Create Pretty Pair Plots with ggplot2
A pair plot (scatterplot matrix) is useful for the visualization of pairwise relationships among a set of variables in the dataset.
A pair plot shows the relationships between each variable and all other variables using scatterplots, histograms, and boxplots.
In R, the GGally
package, which is an extension to the ggplot2
, provides a ggpairs()
function to create the pair plots.
ggpairs()
automatically detects the type of variable (continuous or categorical) and visualizes the appropriate plot.
For example, it generates a scatterplot for continuous variables and a boxplot or histogram for categorical variables.
In this article, we will learn how to use the ggpairs()

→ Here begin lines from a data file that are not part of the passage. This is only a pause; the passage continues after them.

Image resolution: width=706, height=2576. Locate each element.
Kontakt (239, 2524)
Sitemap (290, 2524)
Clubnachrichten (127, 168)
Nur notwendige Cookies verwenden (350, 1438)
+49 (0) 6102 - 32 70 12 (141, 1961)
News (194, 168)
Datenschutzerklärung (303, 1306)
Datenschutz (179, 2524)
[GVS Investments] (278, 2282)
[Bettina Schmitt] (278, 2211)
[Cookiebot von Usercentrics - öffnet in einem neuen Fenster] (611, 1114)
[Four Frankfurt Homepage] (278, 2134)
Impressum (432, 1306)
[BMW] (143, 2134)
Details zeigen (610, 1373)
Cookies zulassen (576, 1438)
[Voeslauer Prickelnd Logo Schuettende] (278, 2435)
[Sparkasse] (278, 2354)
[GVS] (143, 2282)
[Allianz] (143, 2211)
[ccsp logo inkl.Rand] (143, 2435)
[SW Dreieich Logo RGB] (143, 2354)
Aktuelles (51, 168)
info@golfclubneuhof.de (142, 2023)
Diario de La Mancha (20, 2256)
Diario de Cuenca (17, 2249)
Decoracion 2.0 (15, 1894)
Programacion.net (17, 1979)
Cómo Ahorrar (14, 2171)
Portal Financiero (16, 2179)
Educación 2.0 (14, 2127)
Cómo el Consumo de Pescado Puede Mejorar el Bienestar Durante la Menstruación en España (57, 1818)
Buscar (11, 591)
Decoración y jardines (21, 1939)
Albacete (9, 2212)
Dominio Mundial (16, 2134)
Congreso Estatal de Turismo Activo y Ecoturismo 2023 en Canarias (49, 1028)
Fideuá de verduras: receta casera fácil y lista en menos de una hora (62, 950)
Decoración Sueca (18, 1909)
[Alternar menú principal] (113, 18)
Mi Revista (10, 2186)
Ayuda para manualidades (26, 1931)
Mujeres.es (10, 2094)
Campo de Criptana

function to create the beautiful pair plots.
1 Default pair plot
We will use the iris
dataset for creating the pair plot.
# load the iris dataset
data(iris)
# view first few rows
head(iris, 2)
Sepal.Length Sepal.Width Petal.Length Petal.Width Species
1 5.1 3.5 1.4 0.2 setosa
2 4.9 3.0 1.4 0.2 setosa
The iris
dataset has four continuous (Sepal.Length, Sepal.Width, Petal.Length, and Petal.Width) and one categorical
variable (Species).
Create a default pair plot using the ggpairs()
function,
# load package
# install.packages("GGally")
library(GGally)
# create pair plot
ggpairs(iris)
The pair plot from ggpairs()
generates density plots, scatterplots, and correlation values between continuous variables,
and generates a boxplot for categorical variables.
The pair plot also visualizes the histogram (see at the bottom) to understand the distribution of the continuous variable for each group of categorical variables.
2 Colored pair plot
You can use groups in the categorical variable to color the data points from the continuous variables.
We will plot the pair plot among the first four (Sepal.Length, Sepal.Width, Petal.Length, and Petal.Width) variables and color them by categorical variable (Species).
# load package
# install.packages("GGally")
library(GGally)
# load the iris dataset
data(iris)
# create colored pair plot
ggpairs(iris, columns = 1:4, aes(colour = Species))
3 Pair plot on specific columns
You can also select specific columns in the dataset to create a pair plot among them.
For example, select the first 3 variables from the iris
dataset and create a pair plot as follows:
# load package
# install.packages("GGally")
library(GGally)
# load the iris dataset
data(iris)
# create colored pair plot on first 3 variables
ggpairs(iris, columns = 1:3, aes(colour = Species))
4 Change the font size and shape
You can use shape
and size
parameters to change the shapes and sizes of points in scatterplots.
In ggpairs()
, you need to explicitly pass upper and lower parameters to change the aesthetics of upper and lower
scatterplots.
# load package
# install.packages("GGally")
library(GGally)
# load the iris dataset
data(iris)
# create customized pair plot
ggpairs(iris,
columns = 1:3,
aes(colour = Species),
upper = list(continuous = wrap("points", alpha = 0.8, shape = 4, size = 3 )), # change font size and shape of upper panel
lower = list(continuous = wrap("points", alpha = 0.8, shape = 2, size = 3 )) # change font size and shape of lower panel
)